# start of RECORDS PROVIDED

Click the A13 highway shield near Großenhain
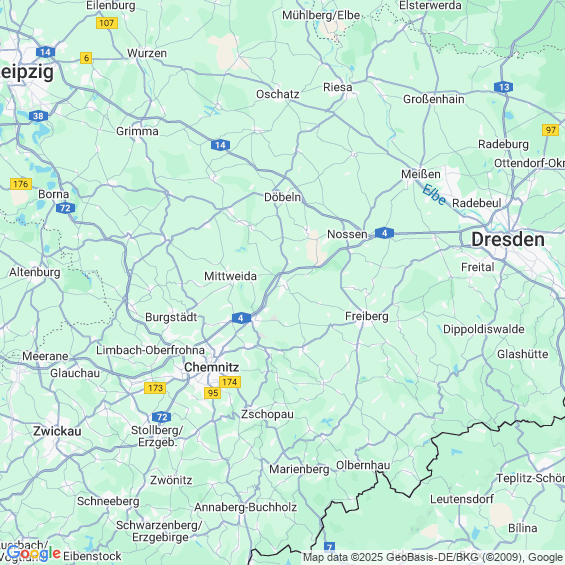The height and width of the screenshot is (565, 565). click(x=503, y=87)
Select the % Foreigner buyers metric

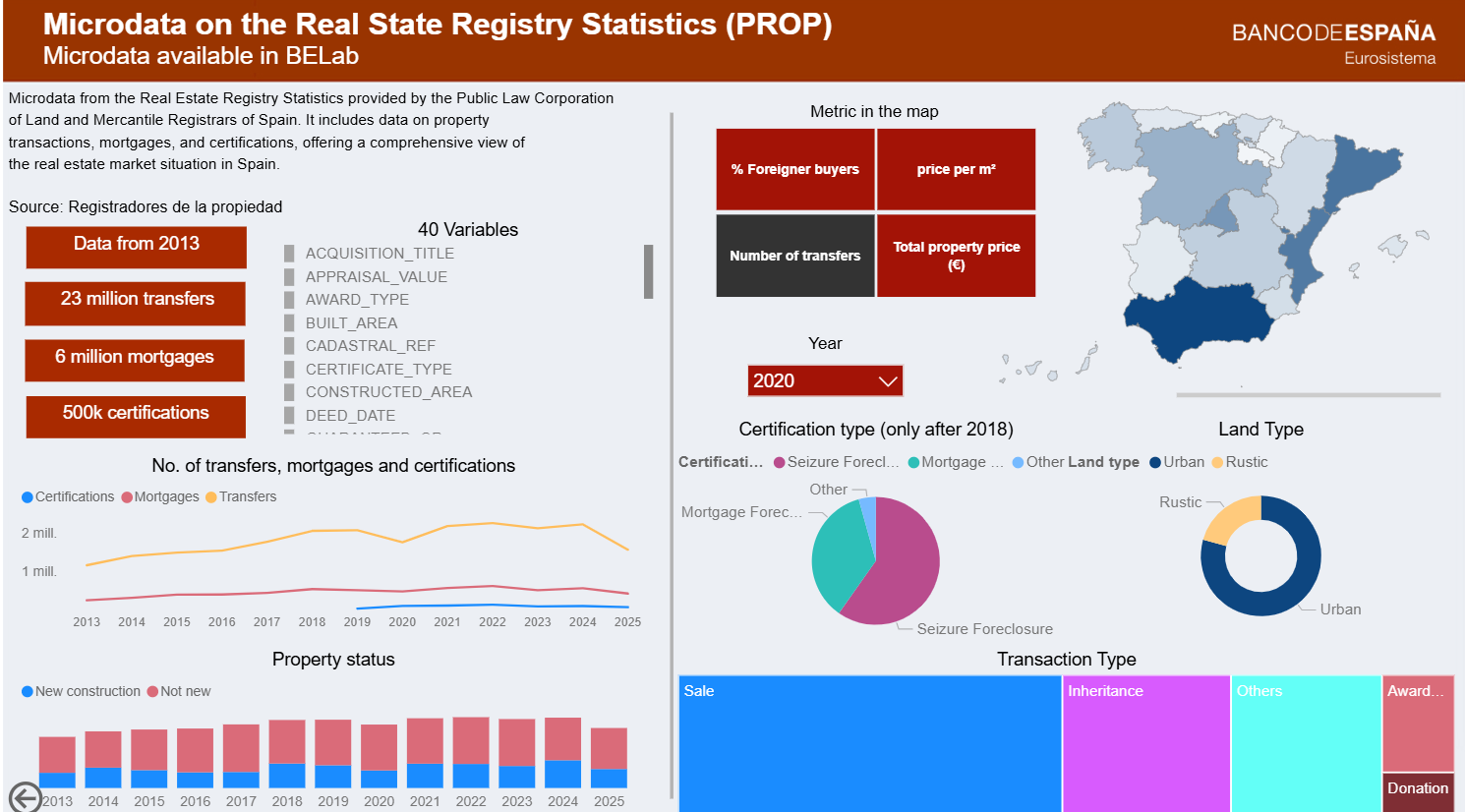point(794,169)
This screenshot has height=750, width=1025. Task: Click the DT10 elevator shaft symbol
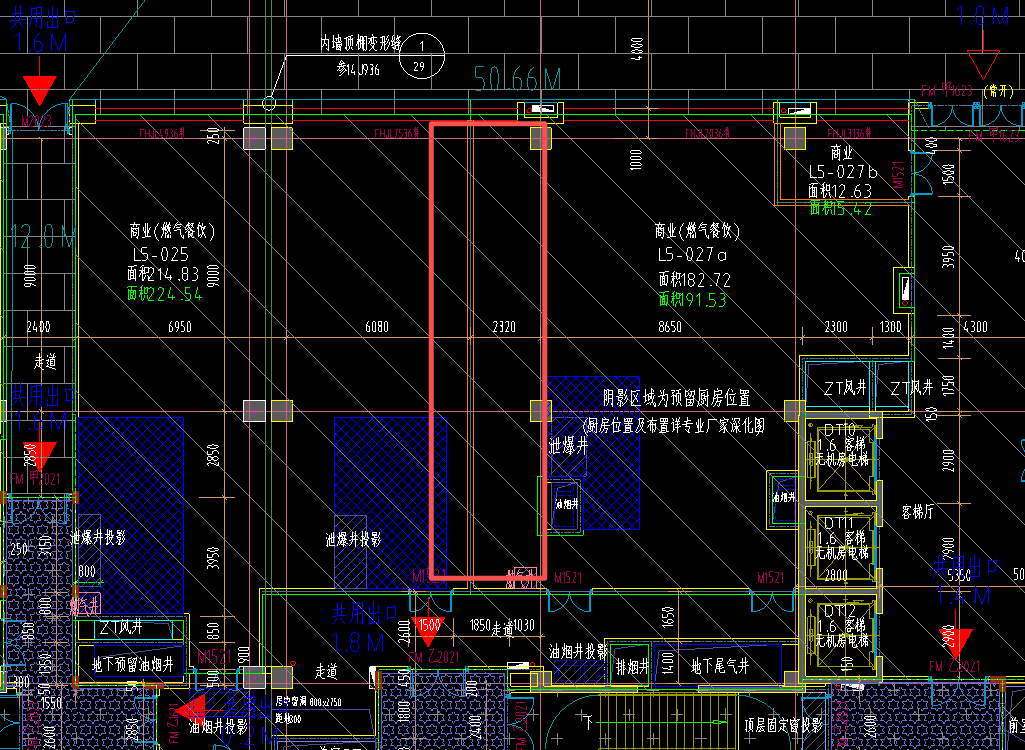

# end of RECORDS PROVIDED
# start of RECORDS PROVIDED

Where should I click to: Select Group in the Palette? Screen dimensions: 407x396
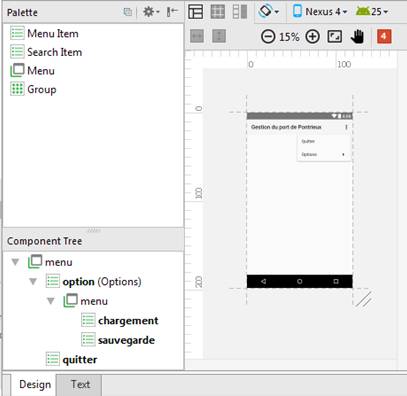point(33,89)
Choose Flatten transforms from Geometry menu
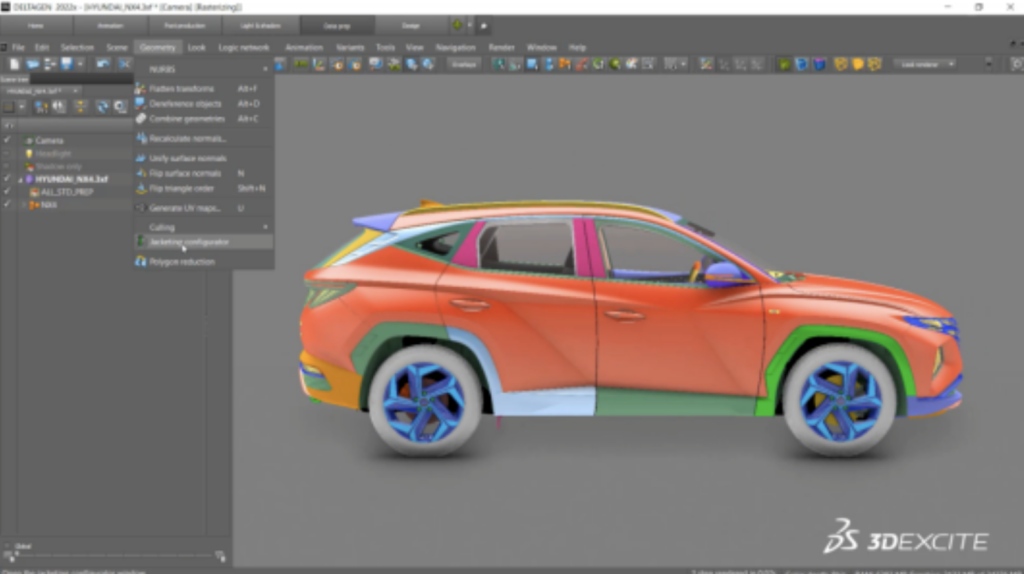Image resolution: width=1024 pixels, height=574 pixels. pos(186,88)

# end of RECORDS PROVIDED
# start of RECORDS PROVIDED

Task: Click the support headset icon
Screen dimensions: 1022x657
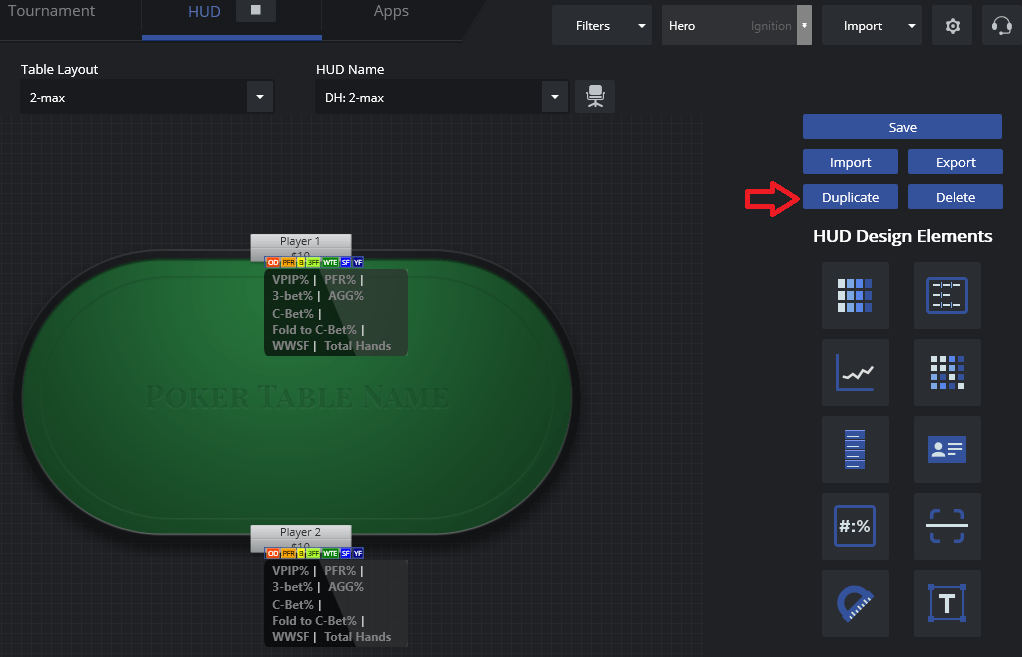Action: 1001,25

# end of RECORDS PROVIDED

(WHAT NEEDS TO BE DONE) Switch "metric" to "measure" in the items, starting with the line containing "Click the A13 highway shield near Großenhain" and ending with the line containing "This screenshot has". Give only those lines, otherwise unchanged and without the pictures.

(OUTPUT FOR THIS EXERCISE)
Click the A13 highway shield near Großenhain
The height and width of the screenshot is (565, 565). click(x=503, y=87)
Select the % Foreigner buyers measure

point(794,169)
This screenshot has height=750, width=1025. Task: Click the DT10 elevator shaft symbol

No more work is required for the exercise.